Change your idea of romance. Romantic (expensive) dates and flowers are nice, but what really gets to me is coming home to a clean house. Having the dishes washed, the floor vaccummed, the toilet with no skid marks (tmi?). Screw the chocolate, it makes me fat. Wash my car, honey, yeahhhhh….
Label your food. I rarely buy cheese because a) it’s expensive and b)it makes me fat. But sometimes I like to keep a little bit of cheese to sprinkle on top of stuff. One week, I bought cheese on Sunday evening. I made exactly one cup of pasta, with 1/2 cup of spaghetti sauce, and I was going to sprinkle some cheese on top…and the cheese was gone. In 2 days, a half pound of cheese was gone. That’s my husband.
So this leads you to have to label your food. For example, when you buy four tubs of Feta because they are on sale and you have coupons for Buy One, Get One Free, and you pay $5 for 4 tubs of feta, but you know that if you don’t label it, your husband will eat it all.
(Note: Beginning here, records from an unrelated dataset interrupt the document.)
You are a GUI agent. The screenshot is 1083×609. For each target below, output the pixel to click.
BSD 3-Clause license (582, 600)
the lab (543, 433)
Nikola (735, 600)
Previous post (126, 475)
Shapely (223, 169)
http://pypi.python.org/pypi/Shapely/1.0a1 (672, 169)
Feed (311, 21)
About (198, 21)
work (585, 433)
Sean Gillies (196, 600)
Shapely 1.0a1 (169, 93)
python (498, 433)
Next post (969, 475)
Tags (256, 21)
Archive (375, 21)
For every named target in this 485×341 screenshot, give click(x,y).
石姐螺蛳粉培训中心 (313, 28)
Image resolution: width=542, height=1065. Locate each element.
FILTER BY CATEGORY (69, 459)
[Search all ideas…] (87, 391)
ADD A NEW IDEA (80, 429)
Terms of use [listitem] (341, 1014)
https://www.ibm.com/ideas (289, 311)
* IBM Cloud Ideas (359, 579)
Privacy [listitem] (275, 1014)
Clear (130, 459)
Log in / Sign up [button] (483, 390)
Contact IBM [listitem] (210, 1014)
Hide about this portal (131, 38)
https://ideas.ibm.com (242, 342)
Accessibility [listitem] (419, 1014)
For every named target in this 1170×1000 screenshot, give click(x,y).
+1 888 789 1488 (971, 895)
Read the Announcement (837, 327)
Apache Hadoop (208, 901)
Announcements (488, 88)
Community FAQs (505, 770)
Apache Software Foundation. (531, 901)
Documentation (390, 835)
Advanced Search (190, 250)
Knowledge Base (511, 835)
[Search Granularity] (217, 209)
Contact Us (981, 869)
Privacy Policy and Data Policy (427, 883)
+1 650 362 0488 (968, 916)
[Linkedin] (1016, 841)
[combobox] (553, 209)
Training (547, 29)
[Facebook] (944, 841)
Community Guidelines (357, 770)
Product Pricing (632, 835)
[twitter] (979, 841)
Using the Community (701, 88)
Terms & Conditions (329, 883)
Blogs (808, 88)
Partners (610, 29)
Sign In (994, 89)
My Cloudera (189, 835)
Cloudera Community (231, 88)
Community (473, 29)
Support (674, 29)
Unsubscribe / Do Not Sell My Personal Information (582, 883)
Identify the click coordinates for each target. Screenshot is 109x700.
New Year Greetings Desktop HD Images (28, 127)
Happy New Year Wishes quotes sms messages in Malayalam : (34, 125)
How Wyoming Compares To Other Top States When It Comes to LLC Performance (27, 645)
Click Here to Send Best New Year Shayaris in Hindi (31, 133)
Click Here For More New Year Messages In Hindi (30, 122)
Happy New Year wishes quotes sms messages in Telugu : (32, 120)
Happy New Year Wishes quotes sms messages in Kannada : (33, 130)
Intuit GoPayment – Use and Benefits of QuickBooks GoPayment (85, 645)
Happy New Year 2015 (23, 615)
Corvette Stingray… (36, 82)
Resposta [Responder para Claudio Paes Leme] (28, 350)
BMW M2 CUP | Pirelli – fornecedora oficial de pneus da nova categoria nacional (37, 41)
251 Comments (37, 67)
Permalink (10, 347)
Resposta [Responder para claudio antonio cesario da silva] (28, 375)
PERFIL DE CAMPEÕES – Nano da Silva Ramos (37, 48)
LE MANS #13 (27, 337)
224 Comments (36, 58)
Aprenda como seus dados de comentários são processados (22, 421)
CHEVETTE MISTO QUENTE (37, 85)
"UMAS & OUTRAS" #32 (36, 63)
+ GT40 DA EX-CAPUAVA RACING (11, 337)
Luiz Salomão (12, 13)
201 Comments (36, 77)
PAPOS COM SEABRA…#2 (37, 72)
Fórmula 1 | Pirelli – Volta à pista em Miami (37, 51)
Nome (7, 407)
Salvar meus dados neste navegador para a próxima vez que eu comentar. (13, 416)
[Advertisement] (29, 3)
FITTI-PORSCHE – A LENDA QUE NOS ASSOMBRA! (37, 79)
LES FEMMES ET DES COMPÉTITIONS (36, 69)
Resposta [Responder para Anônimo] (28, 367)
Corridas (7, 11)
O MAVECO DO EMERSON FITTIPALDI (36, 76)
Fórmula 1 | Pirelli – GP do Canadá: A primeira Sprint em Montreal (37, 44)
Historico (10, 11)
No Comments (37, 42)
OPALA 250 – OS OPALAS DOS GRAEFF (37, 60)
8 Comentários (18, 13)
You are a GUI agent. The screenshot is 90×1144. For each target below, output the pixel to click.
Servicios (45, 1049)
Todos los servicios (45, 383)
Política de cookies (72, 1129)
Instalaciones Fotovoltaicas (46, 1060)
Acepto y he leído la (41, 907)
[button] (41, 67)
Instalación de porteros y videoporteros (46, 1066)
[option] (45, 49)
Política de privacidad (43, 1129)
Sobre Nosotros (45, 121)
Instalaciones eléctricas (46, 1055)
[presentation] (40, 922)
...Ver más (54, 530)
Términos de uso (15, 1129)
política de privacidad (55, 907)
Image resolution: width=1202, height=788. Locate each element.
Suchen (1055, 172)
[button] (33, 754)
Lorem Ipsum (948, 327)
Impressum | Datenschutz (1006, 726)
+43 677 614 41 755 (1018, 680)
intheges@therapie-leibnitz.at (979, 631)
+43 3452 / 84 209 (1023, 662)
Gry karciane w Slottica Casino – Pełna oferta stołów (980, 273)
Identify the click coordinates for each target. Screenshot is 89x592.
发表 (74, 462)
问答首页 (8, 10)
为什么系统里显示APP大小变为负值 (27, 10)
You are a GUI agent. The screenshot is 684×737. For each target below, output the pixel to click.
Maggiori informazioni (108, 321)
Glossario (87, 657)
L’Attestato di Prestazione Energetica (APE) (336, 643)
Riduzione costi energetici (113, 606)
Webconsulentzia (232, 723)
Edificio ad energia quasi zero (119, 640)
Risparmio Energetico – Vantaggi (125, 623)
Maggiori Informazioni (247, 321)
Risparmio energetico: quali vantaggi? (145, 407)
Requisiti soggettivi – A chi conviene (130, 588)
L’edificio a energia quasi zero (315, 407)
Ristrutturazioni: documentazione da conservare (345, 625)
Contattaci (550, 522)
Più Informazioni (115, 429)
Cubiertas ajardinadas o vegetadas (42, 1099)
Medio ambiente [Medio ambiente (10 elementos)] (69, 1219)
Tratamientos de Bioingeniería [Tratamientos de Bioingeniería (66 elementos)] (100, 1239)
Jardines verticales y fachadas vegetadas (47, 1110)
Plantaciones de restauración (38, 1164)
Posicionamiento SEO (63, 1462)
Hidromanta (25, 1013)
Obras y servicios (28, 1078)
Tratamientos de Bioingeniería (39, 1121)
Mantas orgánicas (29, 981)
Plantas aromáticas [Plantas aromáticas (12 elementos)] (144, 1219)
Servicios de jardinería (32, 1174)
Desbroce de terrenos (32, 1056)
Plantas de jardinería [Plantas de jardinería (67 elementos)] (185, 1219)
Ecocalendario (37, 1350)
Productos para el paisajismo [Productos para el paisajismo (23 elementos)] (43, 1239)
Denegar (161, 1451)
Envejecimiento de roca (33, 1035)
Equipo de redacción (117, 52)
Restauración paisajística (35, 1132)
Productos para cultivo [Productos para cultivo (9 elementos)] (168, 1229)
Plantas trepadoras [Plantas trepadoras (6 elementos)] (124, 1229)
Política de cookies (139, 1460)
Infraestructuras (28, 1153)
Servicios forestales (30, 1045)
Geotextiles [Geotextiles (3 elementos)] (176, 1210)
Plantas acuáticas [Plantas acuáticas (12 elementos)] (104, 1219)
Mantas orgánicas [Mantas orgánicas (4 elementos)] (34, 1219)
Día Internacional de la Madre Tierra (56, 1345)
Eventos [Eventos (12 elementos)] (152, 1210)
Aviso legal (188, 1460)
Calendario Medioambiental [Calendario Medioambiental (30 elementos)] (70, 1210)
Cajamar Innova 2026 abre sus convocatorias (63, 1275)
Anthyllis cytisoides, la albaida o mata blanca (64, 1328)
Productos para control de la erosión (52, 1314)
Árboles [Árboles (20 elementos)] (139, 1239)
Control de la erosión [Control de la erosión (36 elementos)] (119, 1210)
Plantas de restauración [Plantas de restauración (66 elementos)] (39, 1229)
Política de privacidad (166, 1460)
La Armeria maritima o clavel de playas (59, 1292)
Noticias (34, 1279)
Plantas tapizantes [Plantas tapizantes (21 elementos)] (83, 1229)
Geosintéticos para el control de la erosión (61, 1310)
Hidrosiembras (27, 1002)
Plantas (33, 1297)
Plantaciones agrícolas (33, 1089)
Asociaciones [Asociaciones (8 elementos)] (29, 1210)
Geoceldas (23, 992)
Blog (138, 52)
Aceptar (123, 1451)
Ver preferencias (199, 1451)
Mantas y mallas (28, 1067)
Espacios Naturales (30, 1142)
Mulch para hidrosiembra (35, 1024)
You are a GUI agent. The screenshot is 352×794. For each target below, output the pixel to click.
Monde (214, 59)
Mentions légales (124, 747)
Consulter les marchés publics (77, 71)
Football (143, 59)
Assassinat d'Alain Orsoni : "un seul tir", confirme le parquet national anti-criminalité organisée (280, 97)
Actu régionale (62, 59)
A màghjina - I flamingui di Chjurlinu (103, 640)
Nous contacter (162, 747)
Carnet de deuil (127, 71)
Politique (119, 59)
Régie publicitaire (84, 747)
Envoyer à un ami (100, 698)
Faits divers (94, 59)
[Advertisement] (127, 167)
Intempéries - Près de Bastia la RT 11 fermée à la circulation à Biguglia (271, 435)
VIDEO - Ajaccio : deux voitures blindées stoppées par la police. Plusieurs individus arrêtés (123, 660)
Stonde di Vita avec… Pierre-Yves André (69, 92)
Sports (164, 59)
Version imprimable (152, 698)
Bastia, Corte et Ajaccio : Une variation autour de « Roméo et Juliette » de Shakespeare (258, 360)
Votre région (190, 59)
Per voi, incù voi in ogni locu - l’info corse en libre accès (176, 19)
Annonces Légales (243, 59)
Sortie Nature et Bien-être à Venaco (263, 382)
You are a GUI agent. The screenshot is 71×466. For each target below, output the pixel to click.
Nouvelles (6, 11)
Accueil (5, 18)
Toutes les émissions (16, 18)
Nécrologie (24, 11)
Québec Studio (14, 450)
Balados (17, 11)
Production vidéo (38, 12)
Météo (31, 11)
So you have to do this:
And then text him and threaten that if he touches your Feta, World War III will erupt.
Repeat, Repeat and Repeat Again. There are only two ways to clean something: My Way and Not Your Way. When I do the laundry, I like to separate it between Eric’s and my clothes, and what goes upstairs and what goes downstairs. This makes putting away clothes (the chore I hate the MOST) much faster. The few times Eric has done laundry, he doesn’t separate it this way so it takes me forever to put things away. But do I complain? Of course! How is he going to know he is doing it WRONG if I don’t complain? The trick is in the wording…” Honey, thank you SO much for doing the laundry but you know, it would be so much better if….”And just keep repeating it. Over and over again, every time he does it wrong. Eventually, he will get it right. Like how it only took a year of me telling him OVER and OVER before he finally started doing this.
What have you learned from relationships?